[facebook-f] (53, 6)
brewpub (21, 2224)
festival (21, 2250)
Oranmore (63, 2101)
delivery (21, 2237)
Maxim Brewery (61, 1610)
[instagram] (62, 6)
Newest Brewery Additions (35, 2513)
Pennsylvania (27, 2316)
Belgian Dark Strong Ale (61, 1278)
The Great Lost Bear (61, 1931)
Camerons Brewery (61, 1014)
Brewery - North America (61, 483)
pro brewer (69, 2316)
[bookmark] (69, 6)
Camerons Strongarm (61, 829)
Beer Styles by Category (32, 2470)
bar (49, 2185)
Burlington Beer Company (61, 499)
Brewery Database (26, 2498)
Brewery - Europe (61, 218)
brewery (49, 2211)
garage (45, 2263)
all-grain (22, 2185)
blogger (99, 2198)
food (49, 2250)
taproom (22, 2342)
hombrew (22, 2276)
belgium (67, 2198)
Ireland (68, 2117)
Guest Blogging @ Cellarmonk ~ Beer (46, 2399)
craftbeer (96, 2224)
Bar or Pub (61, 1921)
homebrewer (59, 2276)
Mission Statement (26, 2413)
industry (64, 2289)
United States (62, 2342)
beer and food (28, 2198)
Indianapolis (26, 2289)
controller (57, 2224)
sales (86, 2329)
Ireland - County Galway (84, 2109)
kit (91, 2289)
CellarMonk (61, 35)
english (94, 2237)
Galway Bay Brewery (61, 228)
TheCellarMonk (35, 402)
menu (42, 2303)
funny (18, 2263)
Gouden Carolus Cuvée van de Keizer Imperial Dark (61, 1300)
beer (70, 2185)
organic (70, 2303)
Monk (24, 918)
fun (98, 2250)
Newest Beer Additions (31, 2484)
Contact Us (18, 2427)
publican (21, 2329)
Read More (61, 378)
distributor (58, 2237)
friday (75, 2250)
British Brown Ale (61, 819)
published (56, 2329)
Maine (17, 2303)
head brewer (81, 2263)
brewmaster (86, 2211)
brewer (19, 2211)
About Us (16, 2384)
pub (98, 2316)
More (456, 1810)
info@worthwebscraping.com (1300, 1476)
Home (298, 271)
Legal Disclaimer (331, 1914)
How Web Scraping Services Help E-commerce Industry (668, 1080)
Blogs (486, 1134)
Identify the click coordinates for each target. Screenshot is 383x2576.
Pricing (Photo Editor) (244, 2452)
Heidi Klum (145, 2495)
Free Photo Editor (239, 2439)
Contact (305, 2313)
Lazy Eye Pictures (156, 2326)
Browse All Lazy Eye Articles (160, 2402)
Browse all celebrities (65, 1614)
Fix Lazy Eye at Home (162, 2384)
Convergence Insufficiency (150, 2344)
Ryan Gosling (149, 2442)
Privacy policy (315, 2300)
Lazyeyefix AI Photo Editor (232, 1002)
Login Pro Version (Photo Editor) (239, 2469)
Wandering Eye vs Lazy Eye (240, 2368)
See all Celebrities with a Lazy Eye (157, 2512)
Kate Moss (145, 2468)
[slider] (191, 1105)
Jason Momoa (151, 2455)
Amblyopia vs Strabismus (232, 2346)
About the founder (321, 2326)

-=-=-=-=-

### Task prompt
Where in the records above does the word "Additions" appear? Copy each line that holds it.

### Answer space
Newest Brewery Additions (35, 2513)
Newest Beer Additions (31, 2484)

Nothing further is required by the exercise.